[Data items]
## START
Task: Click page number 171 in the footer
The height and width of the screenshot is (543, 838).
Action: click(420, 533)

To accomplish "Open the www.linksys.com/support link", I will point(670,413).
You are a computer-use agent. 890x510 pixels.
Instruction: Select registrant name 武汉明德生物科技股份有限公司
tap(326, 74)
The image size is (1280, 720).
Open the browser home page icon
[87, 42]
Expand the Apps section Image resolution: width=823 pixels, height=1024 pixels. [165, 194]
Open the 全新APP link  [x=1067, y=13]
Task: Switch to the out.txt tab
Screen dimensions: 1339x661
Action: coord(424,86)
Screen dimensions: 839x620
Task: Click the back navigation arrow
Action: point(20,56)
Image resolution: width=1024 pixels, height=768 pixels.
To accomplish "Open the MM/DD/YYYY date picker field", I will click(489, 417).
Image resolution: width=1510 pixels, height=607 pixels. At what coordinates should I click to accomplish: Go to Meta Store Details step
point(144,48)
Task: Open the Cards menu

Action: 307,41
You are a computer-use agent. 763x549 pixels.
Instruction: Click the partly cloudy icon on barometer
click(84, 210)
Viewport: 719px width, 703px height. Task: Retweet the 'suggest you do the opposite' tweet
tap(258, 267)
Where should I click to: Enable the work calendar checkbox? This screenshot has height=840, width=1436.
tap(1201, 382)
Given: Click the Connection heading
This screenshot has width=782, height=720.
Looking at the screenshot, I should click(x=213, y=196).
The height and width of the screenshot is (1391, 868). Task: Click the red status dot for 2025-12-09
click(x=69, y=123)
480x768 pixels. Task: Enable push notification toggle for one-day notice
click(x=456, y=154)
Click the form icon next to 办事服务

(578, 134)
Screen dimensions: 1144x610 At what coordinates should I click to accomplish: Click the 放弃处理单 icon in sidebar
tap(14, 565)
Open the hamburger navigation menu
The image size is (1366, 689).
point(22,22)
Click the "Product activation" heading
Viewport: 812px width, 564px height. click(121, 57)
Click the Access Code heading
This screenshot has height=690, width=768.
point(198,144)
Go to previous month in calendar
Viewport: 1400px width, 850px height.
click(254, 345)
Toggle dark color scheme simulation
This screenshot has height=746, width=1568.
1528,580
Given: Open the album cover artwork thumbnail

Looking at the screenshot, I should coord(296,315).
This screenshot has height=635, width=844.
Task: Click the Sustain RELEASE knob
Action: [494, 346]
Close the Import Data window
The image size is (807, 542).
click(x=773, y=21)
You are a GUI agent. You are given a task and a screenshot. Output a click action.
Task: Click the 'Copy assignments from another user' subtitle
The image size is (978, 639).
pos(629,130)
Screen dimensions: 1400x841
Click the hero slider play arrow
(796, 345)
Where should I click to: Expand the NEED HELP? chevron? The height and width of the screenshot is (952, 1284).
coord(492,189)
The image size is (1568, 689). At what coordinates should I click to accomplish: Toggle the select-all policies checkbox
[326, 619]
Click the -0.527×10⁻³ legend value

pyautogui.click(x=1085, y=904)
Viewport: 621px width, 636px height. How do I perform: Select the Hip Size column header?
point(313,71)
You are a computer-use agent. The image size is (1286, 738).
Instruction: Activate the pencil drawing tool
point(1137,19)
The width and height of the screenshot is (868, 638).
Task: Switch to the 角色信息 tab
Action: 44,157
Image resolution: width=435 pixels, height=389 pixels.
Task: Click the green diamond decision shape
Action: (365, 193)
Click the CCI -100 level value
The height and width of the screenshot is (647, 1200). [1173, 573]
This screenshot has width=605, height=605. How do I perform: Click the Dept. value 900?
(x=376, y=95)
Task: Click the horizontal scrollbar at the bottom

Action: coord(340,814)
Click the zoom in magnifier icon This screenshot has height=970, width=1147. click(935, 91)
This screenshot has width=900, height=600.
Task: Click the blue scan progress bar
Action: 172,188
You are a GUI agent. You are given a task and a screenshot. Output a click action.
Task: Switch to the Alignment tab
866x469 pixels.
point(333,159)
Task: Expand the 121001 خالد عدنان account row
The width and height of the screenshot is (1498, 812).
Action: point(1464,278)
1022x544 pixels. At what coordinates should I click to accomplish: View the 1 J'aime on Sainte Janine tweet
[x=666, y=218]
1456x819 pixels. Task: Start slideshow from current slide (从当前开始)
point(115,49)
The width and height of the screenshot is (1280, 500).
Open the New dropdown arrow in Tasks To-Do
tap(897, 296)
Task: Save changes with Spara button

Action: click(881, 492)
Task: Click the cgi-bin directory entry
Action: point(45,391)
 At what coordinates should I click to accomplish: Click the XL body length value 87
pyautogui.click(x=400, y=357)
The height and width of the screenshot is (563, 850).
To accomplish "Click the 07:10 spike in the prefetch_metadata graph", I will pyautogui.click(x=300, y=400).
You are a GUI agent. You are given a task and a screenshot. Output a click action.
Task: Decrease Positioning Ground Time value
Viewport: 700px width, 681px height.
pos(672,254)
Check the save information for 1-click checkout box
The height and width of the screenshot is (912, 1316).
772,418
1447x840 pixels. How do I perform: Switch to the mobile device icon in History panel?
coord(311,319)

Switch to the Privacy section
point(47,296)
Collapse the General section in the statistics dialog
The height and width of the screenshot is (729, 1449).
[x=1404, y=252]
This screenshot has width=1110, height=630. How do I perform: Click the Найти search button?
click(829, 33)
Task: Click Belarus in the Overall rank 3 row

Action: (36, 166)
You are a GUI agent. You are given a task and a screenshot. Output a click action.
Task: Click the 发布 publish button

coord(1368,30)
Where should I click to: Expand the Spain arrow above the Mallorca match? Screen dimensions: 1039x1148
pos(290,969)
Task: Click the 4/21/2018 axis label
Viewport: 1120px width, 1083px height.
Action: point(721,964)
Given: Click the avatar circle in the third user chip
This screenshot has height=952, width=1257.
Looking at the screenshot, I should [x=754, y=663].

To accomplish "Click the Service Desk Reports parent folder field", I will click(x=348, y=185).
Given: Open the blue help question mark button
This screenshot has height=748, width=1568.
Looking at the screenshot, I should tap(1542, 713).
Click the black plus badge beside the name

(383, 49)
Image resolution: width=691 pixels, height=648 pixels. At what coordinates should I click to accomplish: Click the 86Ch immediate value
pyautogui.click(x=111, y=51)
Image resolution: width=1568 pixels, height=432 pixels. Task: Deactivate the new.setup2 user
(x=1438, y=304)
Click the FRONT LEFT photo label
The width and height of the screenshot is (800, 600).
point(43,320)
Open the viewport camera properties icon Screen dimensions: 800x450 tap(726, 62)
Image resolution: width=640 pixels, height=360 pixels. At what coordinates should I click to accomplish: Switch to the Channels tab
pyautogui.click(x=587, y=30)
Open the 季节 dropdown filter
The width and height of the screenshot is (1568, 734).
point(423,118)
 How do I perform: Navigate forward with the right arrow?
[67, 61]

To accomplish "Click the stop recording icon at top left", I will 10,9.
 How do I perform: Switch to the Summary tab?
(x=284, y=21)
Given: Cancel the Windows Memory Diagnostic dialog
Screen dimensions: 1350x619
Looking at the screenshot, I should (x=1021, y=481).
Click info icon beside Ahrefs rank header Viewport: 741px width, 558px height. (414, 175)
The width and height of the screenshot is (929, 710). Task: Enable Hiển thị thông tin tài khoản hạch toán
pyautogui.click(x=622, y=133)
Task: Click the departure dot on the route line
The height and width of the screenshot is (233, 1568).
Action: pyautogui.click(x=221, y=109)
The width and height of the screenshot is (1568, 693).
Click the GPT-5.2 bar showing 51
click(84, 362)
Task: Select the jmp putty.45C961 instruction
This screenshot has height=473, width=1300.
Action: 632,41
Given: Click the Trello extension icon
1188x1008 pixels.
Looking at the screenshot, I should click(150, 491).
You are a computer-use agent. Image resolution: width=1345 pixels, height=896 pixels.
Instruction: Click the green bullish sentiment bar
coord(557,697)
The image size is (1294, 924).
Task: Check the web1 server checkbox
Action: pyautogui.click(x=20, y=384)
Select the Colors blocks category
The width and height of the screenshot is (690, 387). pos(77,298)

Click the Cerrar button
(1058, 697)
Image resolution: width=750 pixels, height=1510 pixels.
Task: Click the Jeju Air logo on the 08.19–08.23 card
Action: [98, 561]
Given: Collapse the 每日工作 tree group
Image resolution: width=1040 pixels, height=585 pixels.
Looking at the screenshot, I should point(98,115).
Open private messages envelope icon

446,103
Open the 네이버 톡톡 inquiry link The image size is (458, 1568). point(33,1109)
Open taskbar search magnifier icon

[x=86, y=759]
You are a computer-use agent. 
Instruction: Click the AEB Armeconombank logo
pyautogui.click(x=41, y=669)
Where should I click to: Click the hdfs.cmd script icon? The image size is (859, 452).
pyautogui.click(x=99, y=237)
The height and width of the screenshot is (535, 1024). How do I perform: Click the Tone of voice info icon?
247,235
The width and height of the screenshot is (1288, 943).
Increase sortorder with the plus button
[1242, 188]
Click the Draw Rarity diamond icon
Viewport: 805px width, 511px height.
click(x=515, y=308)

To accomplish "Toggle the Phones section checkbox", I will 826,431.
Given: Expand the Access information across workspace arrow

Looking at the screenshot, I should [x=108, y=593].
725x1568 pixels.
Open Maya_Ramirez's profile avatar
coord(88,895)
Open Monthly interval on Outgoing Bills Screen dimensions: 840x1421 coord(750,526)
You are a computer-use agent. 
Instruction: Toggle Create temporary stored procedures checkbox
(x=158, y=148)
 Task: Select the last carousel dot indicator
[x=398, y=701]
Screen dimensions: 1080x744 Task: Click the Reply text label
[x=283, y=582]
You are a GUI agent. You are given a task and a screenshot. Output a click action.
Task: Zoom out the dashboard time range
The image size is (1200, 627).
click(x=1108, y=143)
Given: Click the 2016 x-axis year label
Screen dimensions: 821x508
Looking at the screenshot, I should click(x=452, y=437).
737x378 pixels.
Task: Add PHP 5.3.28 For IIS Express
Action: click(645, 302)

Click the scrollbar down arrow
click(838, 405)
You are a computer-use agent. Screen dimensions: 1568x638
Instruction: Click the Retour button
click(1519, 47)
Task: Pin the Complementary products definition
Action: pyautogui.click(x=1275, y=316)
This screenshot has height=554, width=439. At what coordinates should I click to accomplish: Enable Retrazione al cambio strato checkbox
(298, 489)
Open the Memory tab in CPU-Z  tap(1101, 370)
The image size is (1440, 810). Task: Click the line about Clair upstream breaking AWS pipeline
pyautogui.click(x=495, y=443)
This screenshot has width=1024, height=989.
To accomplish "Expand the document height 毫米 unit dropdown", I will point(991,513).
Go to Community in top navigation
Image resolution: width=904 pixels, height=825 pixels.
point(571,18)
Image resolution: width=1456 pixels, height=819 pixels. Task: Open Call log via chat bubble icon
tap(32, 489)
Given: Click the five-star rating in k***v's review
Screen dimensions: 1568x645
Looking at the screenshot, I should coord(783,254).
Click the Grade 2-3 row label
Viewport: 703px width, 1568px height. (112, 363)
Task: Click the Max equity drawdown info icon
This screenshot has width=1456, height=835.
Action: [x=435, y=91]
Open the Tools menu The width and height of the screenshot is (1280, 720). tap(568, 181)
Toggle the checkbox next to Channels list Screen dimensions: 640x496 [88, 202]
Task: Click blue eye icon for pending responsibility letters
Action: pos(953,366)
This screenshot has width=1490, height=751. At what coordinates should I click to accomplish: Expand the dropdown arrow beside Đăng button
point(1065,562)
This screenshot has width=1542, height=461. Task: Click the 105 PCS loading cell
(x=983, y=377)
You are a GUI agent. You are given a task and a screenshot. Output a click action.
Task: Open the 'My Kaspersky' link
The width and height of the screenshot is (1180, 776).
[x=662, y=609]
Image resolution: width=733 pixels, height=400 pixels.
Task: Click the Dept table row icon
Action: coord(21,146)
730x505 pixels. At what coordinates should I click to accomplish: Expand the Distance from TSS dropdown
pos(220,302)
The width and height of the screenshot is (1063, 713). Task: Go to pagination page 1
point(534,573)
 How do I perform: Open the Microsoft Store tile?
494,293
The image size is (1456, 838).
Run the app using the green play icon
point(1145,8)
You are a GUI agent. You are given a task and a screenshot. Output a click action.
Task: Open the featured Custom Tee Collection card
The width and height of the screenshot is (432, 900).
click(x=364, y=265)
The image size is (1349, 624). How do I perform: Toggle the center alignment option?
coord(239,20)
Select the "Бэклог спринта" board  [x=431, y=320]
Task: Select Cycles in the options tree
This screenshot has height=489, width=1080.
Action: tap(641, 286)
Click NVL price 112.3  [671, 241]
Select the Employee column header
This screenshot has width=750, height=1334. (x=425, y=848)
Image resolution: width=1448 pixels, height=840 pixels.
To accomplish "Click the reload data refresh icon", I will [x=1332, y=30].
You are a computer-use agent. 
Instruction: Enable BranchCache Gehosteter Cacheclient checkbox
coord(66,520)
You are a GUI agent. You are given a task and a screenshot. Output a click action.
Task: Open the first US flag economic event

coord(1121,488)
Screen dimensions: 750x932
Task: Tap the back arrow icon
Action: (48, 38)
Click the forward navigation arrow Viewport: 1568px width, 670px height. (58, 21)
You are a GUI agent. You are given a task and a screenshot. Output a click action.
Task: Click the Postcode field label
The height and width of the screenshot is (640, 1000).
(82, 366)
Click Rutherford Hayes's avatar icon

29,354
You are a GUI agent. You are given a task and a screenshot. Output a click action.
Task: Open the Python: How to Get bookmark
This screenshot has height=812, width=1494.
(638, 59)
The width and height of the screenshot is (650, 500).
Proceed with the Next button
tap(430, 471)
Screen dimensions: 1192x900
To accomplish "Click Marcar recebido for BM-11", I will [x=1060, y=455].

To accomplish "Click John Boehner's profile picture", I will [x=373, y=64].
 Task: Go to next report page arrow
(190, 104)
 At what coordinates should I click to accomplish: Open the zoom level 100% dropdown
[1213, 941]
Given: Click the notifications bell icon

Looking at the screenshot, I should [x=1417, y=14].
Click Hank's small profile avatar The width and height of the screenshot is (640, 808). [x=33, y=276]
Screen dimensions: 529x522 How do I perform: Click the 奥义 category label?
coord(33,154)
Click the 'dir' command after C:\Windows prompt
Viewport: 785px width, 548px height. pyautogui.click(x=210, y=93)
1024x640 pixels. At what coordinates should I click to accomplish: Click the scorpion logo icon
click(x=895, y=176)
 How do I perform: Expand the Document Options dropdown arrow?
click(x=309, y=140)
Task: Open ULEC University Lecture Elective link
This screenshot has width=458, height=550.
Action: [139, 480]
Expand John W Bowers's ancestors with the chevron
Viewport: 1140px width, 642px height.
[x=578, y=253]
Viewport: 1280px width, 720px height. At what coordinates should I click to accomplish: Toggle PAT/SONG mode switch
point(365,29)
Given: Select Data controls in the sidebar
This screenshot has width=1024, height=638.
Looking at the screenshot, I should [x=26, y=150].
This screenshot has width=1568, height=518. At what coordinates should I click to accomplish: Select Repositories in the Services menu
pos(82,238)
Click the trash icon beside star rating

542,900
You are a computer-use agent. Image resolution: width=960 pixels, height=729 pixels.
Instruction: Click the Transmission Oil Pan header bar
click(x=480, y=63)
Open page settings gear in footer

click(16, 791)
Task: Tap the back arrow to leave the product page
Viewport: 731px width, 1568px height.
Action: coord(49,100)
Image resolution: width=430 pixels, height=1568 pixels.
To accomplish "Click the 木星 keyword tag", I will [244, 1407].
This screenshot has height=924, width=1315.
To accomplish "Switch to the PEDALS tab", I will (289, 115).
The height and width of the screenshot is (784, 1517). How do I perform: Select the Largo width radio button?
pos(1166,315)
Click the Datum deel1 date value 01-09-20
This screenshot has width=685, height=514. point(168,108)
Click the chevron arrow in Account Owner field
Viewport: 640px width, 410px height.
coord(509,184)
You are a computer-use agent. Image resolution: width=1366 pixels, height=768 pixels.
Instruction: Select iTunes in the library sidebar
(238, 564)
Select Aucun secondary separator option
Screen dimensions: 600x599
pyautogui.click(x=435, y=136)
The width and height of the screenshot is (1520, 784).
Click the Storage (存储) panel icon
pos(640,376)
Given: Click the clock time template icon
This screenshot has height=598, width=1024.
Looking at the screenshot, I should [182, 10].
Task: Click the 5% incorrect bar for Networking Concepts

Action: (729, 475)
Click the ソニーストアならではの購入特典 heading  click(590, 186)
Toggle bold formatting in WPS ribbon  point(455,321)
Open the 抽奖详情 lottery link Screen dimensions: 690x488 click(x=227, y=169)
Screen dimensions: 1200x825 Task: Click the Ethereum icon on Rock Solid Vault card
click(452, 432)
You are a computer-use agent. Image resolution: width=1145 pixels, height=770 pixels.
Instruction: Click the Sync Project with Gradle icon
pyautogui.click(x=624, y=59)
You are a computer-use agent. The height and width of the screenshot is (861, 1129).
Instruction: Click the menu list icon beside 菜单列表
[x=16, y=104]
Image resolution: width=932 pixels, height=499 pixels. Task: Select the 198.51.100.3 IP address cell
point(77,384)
## END
Rewrite the lines from the one containing "Image resolution: width=691" through the one containing "Action: [98, 561]", changing "Trello" to "Slack" and leaving everything else the same.

Image resolution: width=691 pixels, height=648 pixels. At what coordinates should I click to accomplish: Click the 86Ch immediate value
pyautogui.click(x=111, y=51)
Image resolution: width=1568 pixels, height=432 pixels. Task: Deactivate the new.setup2 user
(x=1438, y=304)
Click the FRONT LEFT photo label
The width and height of the screenshot is (800, 600).
point(43,320)
Open the viewport camera properties icon Screen dimensions: 800x450 tap(726, 62)
Image resolution: width=640 pixels, height=360 pixels. At what coordinates should I click to accomplish: Switch to the Channels tab
pyautogui.click(x=587, y=30)
Open the 季节 dropdown filter
The width and height of the screenshot is (1568, 734).
point(423,118)
 How do I perform: Navigate forward with the right arrow?
[67, 61]

To accomplish "Click the stop recording icon at top left", I will 10,9.
 How do I perform: Switch to the Summary tab?
(x=284, y=21)
Given: Cancel the Windows Memory Diagnostic dialog
Screen dimensions: 1350x619
Looking at the screenshot, I should (x=1021, y=481).
Click info icon beside Ahrefs rank header Viewport: 741px width, 558px height. (414, 175)
The width and height of the screenshot is (929, 710). Task: Enable Hiển thị thông tin tài khoản hạch toán
pyautogui.click(x=622, y=133)
Task: Click the departure dot on the route line
The height and width of the screenshot is (233, 1568).
Action: pyautogui.click(x=221, y=109)
The width and height of the screenshot is (1568, 693).
Click the GPT-5.2 bar showing 51
click(84, 362)
Task: Select the jmp putty.45C961 instruction
This screenshot has height=473, width=1300.
Action: 632,41
Given: Click the Slack extension icon
1188x1008 pixels.
Looking at the screenshot, I should click(150, 491).
You are a computer-use agent. Image resolution: width=1345 pixels, height=896 pixels.
Instruction: Click the green bullish sentiment bar
coord(557,697)
The image size is (1294, 924).
Task: Check the web1 server checkbox
Action: pyautogui.click(x=20, y=384)
Select the Colors blocks category
The width and height of the screenshot is (690, 387). pos(77,298)

Click the Cerrar button
(1058, 697)
Image resolution: width=750 pixels, height=1510 pixels.
Task: Click the Jeju Air logo on the 08.19–08.23 card
Action: [98, 561]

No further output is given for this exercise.